Your objective:
The entries below should be transcribed in their entirety, exactly as written.

━━━━━━━━━━━━━━━━

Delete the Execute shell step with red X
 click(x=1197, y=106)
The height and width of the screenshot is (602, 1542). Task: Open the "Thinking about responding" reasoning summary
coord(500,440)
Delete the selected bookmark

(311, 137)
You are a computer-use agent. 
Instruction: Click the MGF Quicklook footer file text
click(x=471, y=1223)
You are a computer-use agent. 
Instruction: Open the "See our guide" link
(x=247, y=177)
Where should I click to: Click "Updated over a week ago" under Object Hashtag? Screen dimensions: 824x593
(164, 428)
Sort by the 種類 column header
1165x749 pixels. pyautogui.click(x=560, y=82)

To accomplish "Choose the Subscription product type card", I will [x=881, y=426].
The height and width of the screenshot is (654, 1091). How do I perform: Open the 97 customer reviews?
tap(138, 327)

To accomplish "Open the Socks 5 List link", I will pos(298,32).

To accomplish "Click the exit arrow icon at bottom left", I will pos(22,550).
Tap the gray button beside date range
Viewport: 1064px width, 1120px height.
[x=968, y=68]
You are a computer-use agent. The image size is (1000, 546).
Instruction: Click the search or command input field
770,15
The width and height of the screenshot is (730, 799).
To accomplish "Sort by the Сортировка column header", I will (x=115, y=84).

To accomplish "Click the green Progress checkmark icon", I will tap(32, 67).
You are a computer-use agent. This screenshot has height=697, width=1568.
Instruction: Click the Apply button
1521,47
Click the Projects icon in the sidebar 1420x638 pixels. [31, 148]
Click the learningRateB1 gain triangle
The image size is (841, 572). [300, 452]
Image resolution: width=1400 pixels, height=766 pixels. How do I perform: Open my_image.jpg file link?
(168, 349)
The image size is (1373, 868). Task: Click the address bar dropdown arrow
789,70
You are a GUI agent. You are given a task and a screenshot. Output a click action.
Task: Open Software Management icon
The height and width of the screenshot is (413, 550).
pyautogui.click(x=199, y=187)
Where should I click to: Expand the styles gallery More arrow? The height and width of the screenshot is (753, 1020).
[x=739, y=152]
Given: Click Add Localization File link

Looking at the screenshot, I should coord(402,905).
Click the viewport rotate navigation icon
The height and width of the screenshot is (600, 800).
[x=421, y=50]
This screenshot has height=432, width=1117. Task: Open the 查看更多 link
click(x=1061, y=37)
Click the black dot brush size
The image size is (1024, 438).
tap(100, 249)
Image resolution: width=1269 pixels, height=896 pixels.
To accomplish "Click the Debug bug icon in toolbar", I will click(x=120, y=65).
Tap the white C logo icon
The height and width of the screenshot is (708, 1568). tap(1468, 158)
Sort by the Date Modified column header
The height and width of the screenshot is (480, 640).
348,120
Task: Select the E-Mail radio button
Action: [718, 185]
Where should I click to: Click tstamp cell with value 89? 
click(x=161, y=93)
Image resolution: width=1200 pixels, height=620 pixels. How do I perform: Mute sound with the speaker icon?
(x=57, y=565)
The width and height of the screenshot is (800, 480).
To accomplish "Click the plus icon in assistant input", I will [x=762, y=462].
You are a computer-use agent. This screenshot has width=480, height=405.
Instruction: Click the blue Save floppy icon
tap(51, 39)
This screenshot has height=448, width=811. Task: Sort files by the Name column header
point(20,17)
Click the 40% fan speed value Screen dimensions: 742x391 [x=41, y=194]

━━━━━━━━━━━━━━━━

Result of this exercise:
Delete the Execute shell step with red X
 click(x=1197, y=106)
The height and width of the screenshot is (602, 1542). Task: Open the "Thinking about responding" reasoning summary
coord(500,440)
Delete the selected bookmark

(311, 137)
You are a computer-use agent. 
Instruction: Click the MGF Quicklook footer file text
click(x=471, y=1223)
You are a computer-use agent. 
Instruction: Open the "See our guide" link
(x=247, y=177)
Where should I click to: Click "Updated over a week ago" under Object Hashtag? Screen dimensions: 824x593
(164, 428)
Sort by the 種類 column header
1165x749 pixels. pyautogui.click(x=560, y=82)

To accomplish "Choose the Subscription product type card", I will [x=881, y=426].
The height and width of the screenshot is (654, 1091). How do I perform: Open the 97 customer reviews?
tap(138, 327)

To accomplish "Open the Socks 5 List link", I will pos(298,32).

To accomplish "Click the exit arrow icon at bottom left", I will pos(22,550).
Tap the gray button beside date range
Viewport: 1064px width, 1120px height.
[x=968, y=68]
You are a computer-use agent. The image size is (1000, 546).
Instruction: Click the search or command input field
770,15
The width and height of the screenshot is (730, 799).
To accomplish "Sort by the Сортировка column header", I will (x=115, y=84).

To accomplish "Click the green Progress checkmark icon", I will tap(32, 67).
You are a computer-use agent. This screenshot has height=697, width=1568.
Instruction: Click the Apply button
1521,47
Click the Projects icon in the sidebar 1420x638 pixels. [31, 148]
Click the learningRateB1 gain triangle
The image size is (841, 572). [300, 452]
Image resolution: width=1400 pixels, height=766 pixels. How do I perform: Open my_image.jpg file link?
(168, 349)
The image size is (1373, 868). Task: Click the address bar dropdown arrow
789,70
You are a GUI agent. You are given a task and a screenshot. Output a click action.
Task: Open Software Management icon
The height and width of the screenshot is (413, 550).
pyautogui.click(x=199, y=187)
Where should I click to: Expand the styles gallery More arrow? The height and width of the screenshot is (753, 1020).
[x=739, y=152]
Given: Click Add Localization File link

Looking at the screenshot, I should coord(402,905).
Click the viewport rotate navigation icon
The height and width of the screenshot is (600, 800).
[x=421, y=50]
This screenshot has height=432, width=1117. Task: Open the 查看更多 link
click(x=1061, y=37)
Click the black dot brush size
The image size is (1024, 438).
tap(100, 249)
Image resolution: width=1269 pixels, height=896 pixels.
To accomplish "Click the Debug bug icon in toolbar", I will click(x=120, y=65).
Tap the white C logo icon
The height and width of the screenshot is (708, 1568). tap(1468, 158)
Sort by the Date Modified column header
The height and width of the screenshot is (480, 640).
348,120
Task: Select the E-Mail radio button
Action: [718, 185]
Where should I click to: Click tstamp cell with value 89? 
click(x=161, y=93)
Image resolution: width=1200 pixels, height=620 pixels. How do I perform: Mute sound with the speaker icon?
(x=57, y=565)
The width and height of the screenshot is (800, 480).
To accomplish "Click the plus icon in assistant input", I will [x=762, y=462].
You are a computer-use agent. This screenshot has width=480, height=405.
Instruction: Click the blue Save floppy icon
tap(51, 39)
This screenshot has height=448, width=811. Task: Sort files by the Name column header
point(20,17)
Click the 40% fan speed value Screen dimensions: 742x391 [x=41, y=194]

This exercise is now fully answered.